ナイト・イン・ザ・ルーム

伊島糸雨

ナイト・イン・ザ・ルーム


 仲良しサークルと言えばそれまでだし、お遊びと言われれば黙る他ない。私が弱かった。それだけのことだ。

 捨てられた、なんてのはお門違いで、被害者面した浅ましさの発露でしかない。だから私は黙っていた。五人が四人に変わり、気がつくと二人になっていた部屋で「私も行かないと」なんて宣われたのに、私は祝福も罵倒もできずに、黙っていることしかできなかった。「ごめん」馬鹿だな、後ろめたそうにして。大丈夫、興瀬おこぜは悪くない。というか誰も悪いことなんてあるはずがない。それぞれ自分で選んだことで、辞めた人も努力と実力で成果をもぎ取った人も、それは私と関係のないことだった。大丈夫、私は現実を知っている。

 特に用もないのに集まっていた部屋も、すっかり閑散として寒々しい。アイコンと、身体と、モニターの明かり。夜だけがよすがで数少ない寄る辺だった。でも、それは私だけだったのかもしれないと、今は思う。

 モニター越しに知り合い、目的の一致から始めた部屋だった。共同で何かをするでもなく、個々の作業の合間に話をしたり、きつい時には励まし合ったりするためだけの、なんてことない集まりだった。五年前、誰もが指標を持っていて、目的のために努力していた。争いはほとんど起こらなかった。時々くだらないことで鹿取かとり昭島あきしまが小学生レベルの口論を繰り広げるくらいで、私と興瀬おこぜ葦川あしかわはそれを笑って眺めていた。

 あの居心地の良さは、互いが互いにどことなく尊敬の念を抱いていたからだと興瀬おこぜは言った。言語化以前のぼんやりとした感覚でも、自分にできないことをやってのけ、自分に作れないものを作ってみせるそれぞれに、嫉妬混じりでも敬意があった。自分にこれは生み出せない。距離感を測るのに、これ以上適した感覚はない。

 部屋の中で一番ストイックなのは葦川だった。自分を追い込み身を削ることに彼女はわずかな躊躇も見せなかった。部屋の中で彼女が一番の実力者であることは、誰もが認める事実だった。

 だからかはわからない。
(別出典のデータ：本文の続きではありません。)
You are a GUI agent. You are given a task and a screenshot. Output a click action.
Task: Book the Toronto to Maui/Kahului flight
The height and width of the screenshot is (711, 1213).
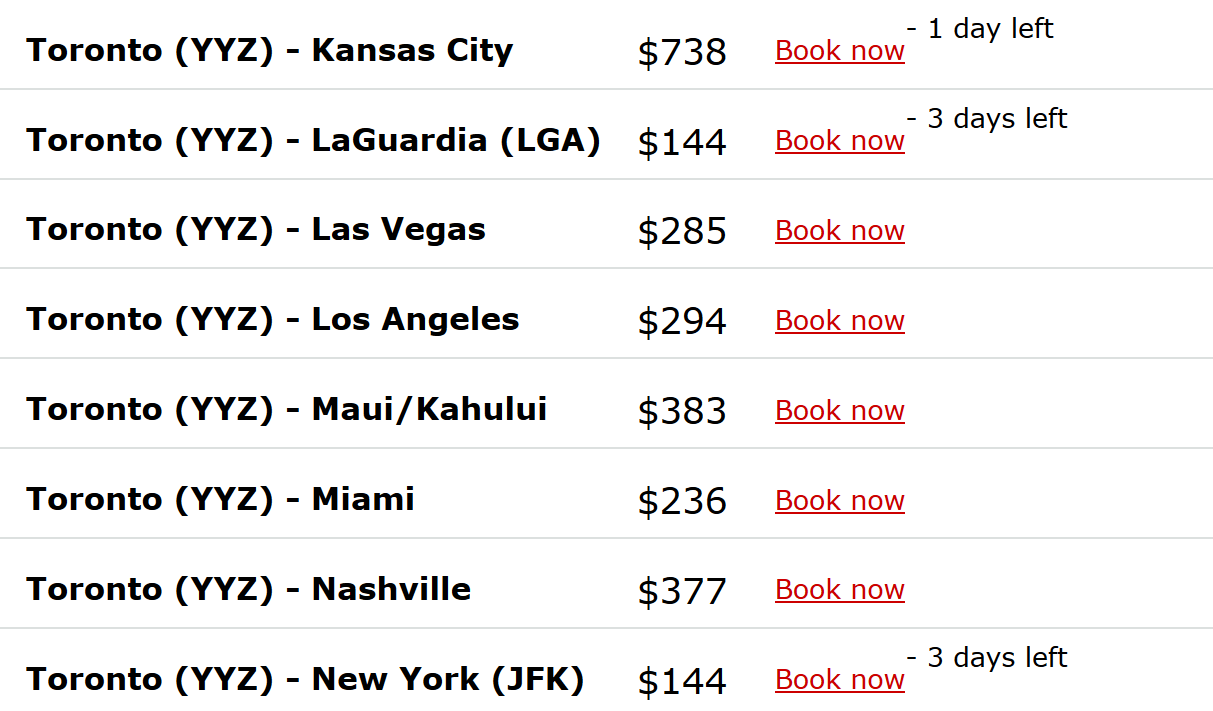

最初に葦川がいなくなった。はじめはしばらくの音信不通で、まぁきっと忙しいんだろうと考えていたのに、ひと月経ってもふた月経っても、半年が経っても彼女は戻らなかった。私たちが感知できる前触れは何もなかった。葦川と思しき人物が新人賞をとった時、誰も驚くことはしなかった。「先、こされちゃったね」興瀬おこぜの曖昧な笑みだけが、記憶の梁に引っかかっている。

「ごめん、私やめる」昭島あきしまはそう言って、ふらりとあっさりと部屋を去っていった。元々飽きっぽい性格ではあった。五年続いたのは良い方なのだろうと、私は必死に言い聞かせた。鹿取は最後まで「ふざけんな」と苛立ちを隠さなかった。独自の信念をもってそのために創作をしていた鹿取かとりと、できるだけ多くの媒体に触れて情報の更新を続けていた昭島あきしまは、良い意味で互いを刺激しながら前へ前へと進んでいた。「意味がわからない。それじゃ筋が通らないでしょ」「通る。頭固すぎ」「そっちは良識がないって言うんだよ」「はー、キレた」あとはもうバカだのアホだのタコだのナスだのと、三十分くらいやり合っていつも引き分ける。結局どっちも譲らないので、疲れ果てるだけの徒労に終わる。なのに、そうとわかっていながら反復するのは、折り合いがつかないなりに波長は合っていたのだろう。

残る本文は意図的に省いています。